Can you copy the lines verbatim, from the line containing "This screenshot has width=1024, height=576." through the end of the items?

**** RECORDS TO USE

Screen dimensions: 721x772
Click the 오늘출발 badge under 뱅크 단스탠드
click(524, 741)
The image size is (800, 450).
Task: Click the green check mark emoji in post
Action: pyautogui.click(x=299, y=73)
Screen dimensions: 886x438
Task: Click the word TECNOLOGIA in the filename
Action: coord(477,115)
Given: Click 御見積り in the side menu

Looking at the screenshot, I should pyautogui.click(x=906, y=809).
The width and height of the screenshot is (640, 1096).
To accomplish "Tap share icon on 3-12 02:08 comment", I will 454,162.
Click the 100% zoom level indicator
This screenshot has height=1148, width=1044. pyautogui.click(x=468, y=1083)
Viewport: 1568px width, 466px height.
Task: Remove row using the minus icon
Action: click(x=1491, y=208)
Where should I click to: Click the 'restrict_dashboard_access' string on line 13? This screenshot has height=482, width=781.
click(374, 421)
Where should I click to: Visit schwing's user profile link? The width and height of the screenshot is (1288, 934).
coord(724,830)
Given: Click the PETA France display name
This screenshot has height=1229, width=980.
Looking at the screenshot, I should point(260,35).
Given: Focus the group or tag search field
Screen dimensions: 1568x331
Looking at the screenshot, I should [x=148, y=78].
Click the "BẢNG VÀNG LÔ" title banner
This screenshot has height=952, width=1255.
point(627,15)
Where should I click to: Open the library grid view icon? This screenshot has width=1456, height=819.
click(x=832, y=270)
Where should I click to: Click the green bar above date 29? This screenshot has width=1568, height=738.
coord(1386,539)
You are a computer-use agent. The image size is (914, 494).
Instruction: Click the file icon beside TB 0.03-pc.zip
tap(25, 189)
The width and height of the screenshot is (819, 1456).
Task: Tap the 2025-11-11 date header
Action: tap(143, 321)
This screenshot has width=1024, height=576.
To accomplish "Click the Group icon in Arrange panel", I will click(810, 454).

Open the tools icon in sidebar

********

EXERCISE RESULT:
This screenshot has width=1024, height=576.
To accomplish "Click the Group icon in Arrange panel", I will click(810, 454).

Open the tools icon in sidebar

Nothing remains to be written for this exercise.